GODSEY, Holly S., Department of Geology and Geophysics, University of Utah, 135 S. 1460 E. Rm 719, Salt Lake City, UT 84112, CHAN, Marjorie A., Dept. of Geology and Geophysics, Univ of Utah, 135 South 1460 East, Room 719, Salt Lake City, UT 84112 and DION, Andrea N., Dept. of Geography, Univ. of Utah, Salt Lake City, UT 84112, godsey@earth.utah.edu

Geoantiquities are defined as natural records of earth surface processes that document environmental change on local, regional, and global scales. From sand bars and spits, to alluvial fans and glacial moraines, geoantiquities are as diverse as the processes that shape them. Developing a systematic method for identifying, documenting, and prioritizing potential geoantiquity heritage sites is key to their preservation. However, due to variability in size, shape, nature, exposure, preservation, access, and human impact, no single approach is suitable for all geoantiquities. Shoreline remnants of Pleistocene Lake Bonneville and associated Ice Age glacial deposits provided the impetus for the geoantiquities concept. Many of these features served as the basis for seminal studies on river delta terminology, crustal isostasy, and climate change. These landforms lie in juxtaposition with the urban communities along Utah's Wasatch Front and occupy both privately and publicly owned land. Development potential and variable land usage complicate conservation efforts in these areas and necessitate a multi-faceted approach to documentation and preservation. The Stockton Bar, the shorelines of the Tooele Army Depot, the glacial moraines of Little Cottonwood and Bells Canyons, Antelope Island, and the Bonneville Shoreline Trail are examples of the variety of potential geoantiquity heritage sites in the Wasatch Front region. Each of these sites contain valuable information about environmental change and are threatened, to some degree, by urbanization.

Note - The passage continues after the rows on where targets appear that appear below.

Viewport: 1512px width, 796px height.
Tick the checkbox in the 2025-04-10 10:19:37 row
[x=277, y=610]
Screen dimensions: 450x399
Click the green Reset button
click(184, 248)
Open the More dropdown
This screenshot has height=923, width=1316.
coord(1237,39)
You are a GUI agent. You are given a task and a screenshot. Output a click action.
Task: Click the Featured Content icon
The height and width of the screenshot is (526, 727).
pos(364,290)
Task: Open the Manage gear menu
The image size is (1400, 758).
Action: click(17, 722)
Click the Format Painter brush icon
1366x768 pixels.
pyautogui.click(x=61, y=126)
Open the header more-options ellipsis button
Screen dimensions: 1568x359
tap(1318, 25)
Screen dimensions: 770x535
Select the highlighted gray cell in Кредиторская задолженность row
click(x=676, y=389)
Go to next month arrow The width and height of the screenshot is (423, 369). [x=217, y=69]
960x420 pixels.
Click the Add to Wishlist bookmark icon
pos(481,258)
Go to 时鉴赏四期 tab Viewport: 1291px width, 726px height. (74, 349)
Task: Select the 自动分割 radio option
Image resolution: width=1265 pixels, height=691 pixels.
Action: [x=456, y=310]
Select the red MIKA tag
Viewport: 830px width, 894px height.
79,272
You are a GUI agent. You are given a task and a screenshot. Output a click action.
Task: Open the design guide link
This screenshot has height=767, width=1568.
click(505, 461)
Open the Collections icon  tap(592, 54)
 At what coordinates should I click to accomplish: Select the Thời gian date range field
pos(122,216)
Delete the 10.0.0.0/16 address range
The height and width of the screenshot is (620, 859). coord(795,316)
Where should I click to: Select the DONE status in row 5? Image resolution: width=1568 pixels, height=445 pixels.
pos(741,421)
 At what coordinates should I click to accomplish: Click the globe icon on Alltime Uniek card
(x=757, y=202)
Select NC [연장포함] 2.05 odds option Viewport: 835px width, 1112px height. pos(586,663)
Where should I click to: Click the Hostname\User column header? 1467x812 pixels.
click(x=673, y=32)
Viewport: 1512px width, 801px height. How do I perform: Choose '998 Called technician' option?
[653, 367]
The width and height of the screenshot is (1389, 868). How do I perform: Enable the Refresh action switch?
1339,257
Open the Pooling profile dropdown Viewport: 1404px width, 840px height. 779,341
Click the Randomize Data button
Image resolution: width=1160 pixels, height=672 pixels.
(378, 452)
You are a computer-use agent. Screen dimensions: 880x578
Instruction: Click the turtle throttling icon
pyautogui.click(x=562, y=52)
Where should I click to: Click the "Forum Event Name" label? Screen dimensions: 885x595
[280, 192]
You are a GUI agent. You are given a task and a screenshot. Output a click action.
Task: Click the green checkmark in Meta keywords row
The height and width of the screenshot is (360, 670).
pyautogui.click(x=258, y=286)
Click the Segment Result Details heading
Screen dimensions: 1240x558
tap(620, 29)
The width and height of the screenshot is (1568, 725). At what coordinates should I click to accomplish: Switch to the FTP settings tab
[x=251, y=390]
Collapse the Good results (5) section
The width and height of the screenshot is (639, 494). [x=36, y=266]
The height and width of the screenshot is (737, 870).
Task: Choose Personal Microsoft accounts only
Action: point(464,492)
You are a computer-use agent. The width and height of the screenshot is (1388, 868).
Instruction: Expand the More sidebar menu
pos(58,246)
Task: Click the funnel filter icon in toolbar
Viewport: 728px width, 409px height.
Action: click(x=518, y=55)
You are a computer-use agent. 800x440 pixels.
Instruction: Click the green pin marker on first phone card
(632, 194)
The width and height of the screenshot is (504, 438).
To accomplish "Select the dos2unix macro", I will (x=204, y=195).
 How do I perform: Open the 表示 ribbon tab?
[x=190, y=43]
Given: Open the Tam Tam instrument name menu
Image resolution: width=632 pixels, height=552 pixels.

The concept of geoantiquity heritage areas parallels the UNESCO Geoparks model for preservation of sites with scientific importance. However, a Geopark must be economically viable (e.g., as a tourist destination), a distinction very few geoantiquities could attain. Geoantiquities are usually young, geomorphic landscapes that are easily destroyed and are often valued more for their housing development or mining potential than their scientific importance. In addition, these geoantiquities are often overlooked given the abundance of striking landscapes in nearby national parks. Exploring possibilities of linking geoantiquities with international geoconservation efforts might enhance preservation strategies of scientifically valuable landscapes.